REQUIRED ACTION — Which of the lines below contain the string "computer"? Pull each one out of the data.
SUPPLIED INFORMATION section start
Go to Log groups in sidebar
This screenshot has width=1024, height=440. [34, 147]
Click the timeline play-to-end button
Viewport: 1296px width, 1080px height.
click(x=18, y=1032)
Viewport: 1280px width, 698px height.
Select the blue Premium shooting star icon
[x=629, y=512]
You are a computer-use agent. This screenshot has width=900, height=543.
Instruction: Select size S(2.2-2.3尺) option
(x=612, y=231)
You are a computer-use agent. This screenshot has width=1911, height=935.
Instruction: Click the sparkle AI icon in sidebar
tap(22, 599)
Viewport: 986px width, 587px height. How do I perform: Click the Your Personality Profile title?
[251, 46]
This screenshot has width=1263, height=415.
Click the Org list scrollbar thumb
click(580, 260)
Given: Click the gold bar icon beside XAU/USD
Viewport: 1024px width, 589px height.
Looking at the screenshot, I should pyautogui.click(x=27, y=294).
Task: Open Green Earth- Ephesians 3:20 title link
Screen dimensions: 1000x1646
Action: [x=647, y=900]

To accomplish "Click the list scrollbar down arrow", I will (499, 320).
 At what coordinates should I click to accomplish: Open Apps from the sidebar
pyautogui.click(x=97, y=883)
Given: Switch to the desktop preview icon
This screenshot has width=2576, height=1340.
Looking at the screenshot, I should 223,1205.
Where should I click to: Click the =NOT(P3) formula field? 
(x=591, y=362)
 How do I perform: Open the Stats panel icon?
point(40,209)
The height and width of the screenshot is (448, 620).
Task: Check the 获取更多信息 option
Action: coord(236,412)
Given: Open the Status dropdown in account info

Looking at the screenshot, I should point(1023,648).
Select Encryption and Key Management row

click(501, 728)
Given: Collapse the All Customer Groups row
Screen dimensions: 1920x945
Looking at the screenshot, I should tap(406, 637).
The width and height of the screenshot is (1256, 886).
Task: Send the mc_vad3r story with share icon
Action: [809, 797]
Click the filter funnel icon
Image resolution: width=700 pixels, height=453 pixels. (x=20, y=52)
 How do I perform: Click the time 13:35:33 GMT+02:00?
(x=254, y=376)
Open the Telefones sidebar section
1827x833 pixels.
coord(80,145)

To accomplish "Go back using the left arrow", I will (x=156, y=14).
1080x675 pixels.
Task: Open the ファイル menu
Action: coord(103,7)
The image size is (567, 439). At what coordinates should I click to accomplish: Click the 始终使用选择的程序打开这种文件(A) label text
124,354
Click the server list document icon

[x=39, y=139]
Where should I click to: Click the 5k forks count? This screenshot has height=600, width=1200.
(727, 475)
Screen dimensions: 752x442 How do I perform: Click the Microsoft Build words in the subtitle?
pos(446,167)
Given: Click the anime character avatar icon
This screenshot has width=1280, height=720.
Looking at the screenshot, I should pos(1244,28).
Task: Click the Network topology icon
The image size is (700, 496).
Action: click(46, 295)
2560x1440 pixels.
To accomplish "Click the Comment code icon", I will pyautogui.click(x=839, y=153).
SUPPLIED INFORMATION section end
TASK SOLUTION —
You are a computer-use agent. This screenshot has width=900, height=543.
You are a computer-use agent. This screenshot has width=1911, height=935.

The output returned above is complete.